WOW!! These are huge! I guess Ferret and Rat Hammocks was a lie. These seem even too big for a ferret... I guess I can cut them and make them smaller but some are just made weird, I don't know how to hang them and some are even larger then the dimensions in the cage. what cage is large enough for some of these hammocks?!?!

I got them on ebay from this SELLER. It says rat, but I guess my eyes only saw the pattern and not the sizes, lol. ****. what cage would these fit in? Or did she base them off of?

Oh and our lovely model Pepper, showing you the size comparison to her and the hammocks. 









I think this is something that clips onto the side so they don't run away with it and they just snuggle in it??









I think this was supposed to cover a shelf with wire but is may fit them hammock wise. Lol.









TELL ME! WHY!? WHYYYYY??!









Its a giant tunnel hammock I think...









One normal size for them at least...









Its a long tunnel with one opening and a tie thing hanger at the end? confused...









One final normal hammock, maybe.


any ideas??????


----------



## mopydream44 (Jun 10, 2007)

I think it may have been intended for a Ferret Nation but I'm not really too sure. 

You might want to try to make your own so you can make the correct size for your cage!


----------



## Mana (Apr 22, 2007)

The huge one definitely looks like a liner to me. I've seen people selling FN liner/hammock sets on ebay, so maybe that's what you got ^_^


----------



## Hippy (Jul 23, 2007)

Lol, oh goody. I dont have a FN. I could always just use the material for smaller things. So Far I used the long tube to cover one of the more wider spaces ladders so Maggie can getup them easier.

And I hung one hammock on the side of their cage like a basket. 
So Ill find use for the others, maybe in the new cage for to be new raties. Who knows.


----------



## Kimmiekins (Apr 14, 2007)

Yep, that's an FN set. One I'd LOVE to have.


----------



## Poppyseed (Feb 1, 2007)

Those are not too big at all for a ferret and I agree that one looks like a shelf liner.
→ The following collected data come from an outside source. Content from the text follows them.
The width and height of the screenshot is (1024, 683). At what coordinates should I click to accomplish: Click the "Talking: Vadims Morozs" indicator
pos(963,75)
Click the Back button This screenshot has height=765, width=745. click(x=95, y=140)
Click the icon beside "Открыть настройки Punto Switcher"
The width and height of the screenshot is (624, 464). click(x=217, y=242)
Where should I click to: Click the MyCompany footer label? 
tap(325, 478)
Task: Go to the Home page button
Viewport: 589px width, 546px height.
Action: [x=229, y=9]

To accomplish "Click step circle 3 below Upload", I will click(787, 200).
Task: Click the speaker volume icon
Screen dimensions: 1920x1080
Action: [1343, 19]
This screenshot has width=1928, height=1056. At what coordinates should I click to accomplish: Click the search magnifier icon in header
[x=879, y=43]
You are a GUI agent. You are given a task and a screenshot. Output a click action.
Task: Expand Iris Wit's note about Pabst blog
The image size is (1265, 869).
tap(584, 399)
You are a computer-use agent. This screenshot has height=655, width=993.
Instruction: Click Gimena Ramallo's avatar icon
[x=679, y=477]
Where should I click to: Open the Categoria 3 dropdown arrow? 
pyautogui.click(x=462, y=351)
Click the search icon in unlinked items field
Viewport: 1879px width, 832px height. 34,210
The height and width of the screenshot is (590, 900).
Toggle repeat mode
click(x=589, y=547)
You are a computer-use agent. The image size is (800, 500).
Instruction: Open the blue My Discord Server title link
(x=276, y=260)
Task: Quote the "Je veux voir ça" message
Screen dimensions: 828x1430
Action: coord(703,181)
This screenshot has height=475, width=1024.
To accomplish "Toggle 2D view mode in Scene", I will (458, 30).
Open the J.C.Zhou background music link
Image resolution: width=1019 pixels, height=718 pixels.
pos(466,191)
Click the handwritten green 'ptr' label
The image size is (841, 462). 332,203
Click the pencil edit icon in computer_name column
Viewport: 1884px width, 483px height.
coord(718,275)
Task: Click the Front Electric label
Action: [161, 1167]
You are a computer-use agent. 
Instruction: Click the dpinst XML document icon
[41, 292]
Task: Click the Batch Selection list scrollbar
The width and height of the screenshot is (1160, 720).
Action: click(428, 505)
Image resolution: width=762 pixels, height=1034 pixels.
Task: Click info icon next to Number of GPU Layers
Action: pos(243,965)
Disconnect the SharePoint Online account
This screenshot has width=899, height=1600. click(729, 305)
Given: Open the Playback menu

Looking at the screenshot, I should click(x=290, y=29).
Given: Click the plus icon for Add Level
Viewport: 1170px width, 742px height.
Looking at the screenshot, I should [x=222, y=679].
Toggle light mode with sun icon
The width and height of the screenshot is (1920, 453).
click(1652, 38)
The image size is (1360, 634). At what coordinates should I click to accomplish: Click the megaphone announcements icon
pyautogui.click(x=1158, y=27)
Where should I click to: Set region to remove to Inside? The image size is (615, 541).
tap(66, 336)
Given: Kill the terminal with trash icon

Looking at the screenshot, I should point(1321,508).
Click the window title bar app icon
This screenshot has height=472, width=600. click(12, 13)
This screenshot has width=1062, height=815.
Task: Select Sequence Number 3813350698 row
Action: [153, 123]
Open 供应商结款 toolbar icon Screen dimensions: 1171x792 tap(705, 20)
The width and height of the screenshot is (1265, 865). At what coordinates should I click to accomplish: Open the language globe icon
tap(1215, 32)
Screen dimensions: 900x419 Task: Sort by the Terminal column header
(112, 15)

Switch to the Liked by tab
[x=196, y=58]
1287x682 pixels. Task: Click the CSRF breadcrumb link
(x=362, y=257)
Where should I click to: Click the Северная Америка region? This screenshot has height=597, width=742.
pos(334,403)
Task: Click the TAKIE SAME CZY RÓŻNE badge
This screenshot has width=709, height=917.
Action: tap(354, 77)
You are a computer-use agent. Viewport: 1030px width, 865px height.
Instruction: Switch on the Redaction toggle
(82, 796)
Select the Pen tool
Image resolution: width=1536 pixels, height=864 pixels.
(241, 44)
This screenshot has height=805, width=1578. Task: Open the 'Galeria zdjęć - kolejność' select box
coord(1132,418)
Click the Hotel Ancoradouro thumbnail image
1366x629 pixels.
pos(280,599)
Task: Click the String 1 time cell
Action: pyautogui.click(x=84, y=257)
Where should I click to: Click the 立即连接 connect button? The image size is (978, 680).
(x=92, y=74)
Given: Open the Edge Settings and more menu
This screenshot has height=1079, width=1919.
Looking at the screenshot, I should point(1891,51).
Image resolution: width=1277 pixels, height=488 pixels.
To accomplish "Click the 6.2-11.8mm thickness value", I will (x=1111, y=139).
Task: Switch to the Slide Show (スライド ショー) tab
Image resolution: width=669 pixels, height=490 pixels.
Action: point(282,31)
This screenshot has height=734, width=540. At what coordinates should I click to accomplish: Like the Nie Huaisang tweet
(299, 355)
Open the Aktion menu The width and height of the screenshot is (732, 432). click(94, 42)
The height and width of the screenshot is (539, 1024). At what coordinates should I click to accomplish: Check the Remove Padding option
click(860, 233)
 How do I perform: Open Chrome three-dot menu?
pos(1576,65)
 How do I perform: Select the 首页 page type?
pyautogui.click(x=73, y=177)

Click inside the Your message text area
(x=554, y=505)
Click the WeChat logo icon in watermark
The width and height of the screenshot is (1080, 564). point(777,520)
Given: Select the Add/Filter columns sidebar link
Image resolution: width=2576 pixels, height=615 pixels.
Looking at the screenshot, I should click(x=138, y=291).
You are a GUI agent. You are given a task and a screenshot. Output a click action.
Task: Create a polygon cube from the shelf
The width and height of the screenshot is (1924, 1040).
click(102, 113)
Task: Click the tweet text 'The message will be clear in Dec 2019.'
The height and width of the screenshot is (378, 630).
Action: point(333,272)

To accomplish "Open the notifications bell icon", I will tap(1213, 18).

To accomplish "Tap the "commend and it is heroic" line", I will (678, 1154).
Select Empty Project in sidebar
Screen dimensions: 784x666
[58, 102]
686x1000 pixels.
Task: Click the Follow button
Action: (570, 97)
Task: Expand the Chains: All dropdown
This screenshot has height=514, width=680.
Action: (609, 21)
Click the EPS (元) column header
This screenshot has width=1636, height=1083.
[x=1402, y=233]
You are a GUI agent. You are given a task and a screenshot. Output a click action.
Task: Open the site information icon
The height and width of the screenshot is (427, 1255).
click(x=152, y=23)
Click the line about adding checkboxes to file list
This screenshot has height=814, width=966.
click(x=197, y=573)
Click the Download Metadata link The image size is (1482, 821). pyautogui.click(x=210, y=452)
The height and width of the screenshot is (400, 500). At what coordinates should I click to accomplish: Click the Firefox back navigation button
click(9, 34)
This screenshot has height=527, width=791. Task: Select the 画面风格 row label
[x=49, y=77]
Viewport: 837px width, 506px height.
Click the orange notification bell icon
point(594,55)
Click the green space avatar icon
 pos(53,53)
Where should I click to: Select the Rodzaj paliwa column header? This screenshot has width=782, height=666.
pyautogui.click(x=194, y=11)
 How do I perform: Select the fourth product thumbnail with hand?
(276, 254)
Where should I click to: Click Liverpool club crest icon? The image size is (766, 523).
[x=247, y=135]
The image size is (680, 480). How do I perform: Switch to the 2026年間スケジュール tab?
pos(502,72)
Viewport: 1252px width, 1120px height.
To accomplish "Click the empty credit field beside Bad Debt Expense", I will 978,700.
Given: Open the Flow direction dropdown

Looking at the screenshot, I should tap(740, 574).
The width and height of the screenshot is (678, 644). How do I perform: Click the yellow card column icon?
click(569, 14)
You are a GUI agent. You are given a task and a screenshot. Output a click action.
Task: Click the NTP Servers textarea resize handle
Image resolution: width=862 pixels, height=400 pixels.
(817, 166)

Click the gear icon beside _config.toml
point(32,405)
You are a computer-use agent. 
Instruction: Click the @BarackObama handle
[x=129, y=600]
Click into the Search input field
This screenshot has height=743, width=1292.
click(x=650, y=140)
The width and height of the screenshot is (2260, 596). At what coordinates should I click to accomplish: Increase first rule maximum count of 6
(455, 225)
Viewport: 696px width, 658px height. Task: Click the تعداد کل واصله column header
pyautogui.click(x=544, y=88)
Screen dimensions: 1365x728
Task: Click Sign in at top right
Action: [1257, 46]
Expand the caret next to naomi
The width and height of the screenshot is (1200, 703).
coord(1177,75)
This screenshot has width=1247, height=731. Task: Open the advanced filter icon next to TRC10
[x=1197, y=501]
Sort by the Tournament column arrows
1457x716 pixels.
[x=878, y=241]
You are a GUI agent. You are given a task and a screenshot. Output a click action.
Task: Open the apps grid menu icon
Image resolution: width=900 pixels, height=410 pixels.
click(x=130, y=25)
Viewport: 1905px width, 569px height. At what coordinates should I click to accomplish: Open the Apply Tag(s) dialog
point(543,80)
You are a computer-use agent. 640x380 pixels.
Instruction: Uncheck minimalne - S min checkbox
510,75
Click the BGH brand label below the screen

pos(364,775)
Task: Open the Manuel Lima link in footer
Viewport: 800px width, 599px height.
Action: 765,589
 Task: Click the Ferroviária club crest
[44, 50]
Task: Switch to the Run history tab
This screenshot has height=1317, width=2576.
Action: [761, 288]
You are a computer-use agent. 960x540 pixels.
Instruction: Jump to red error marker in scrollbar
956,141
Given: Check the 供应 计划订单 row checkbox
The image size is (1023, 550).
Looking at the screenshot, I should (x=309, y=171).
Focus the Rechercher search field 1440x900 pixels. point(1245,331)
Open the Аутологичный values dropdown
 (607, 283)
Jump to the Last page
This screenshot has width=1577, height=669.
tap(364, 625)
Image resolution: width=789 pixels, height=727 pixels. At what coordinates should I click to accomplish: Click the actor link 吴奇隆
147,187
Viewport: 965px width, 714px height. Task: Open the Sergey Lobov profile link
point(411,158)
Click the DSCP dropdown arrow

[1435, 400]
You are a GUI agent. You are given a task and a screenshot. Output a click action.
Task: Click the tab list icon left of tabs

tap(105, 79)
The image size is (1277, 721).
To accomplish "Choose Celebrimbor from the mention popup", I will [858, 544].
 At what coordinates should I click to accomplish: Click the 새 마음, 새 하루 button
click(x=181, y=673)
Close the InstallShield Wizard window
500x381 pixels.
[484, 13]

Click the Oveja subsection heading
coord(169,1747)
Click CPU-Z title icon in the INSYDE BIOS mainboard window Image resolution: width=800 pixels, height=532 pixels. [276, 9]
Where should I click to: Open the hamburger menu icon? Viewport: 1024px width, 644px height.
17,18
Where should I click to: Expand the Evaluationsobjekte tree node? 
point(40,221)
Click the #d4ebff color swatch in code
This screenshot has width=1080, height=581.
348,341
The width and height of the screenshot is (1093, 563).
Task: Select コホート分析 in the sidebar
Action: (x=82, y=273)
They would fit in my cages XD

I would love to have a set like that for my ferts though. Too bad your gonna chop it up. Maybe get a bigger cage to fit your bigger hammocks *snerks*


----------



## Hippy (Jul 23, 2007)

http://stores.ebay.com/Madwzl-Inc-Ferret-Bedding

I forgot to put the link to the lady who made them.
She has lots of nice styles but she says, Ferrets/Rats/Chin hammocks so I thought. eh, ok.

I dont think buying a bigger cage so hammocks work is gonna come my way. I WISH! XD


----------



## Night (Feb 23, 2007)

Where'd your get your bed sheets?! I need them!


----------



## Hippy (Jul 23, 2007)

Lol. I love em. I really cant remember but when I do I shall message you! :]


----------



## A1APassion (Jul 29, 2007)

If you look toward the bottom of the page where the items are described it does say Ferret Nation cage (quote from page: The cage that it is displayed in is our Midwest Ferret Nation Display cage) so I assume all pieces were designed with that cage in mind.


----------



## Hippy (Jul 23, 2007)

I'm sure they were. I guess i just didn't realize how large that cage was seeing I only thought of the size by mind, I didn't get a ruler out or anything. Oh well, I still like the items anywho.


----------



## Night (Feb 23, 2007)

I don't like Madwzl bedding  Maybe it's just me since I sew, but their stuff is so... bad. I've looked at a ton of their auctions over the past couple months, and I'm slightly amazed at the stuff they put up on eBay. Personally, when it comes to eBay bedding sellers, I prefer LFFR, Critter Creations, and Emily's Ferret Store.


----------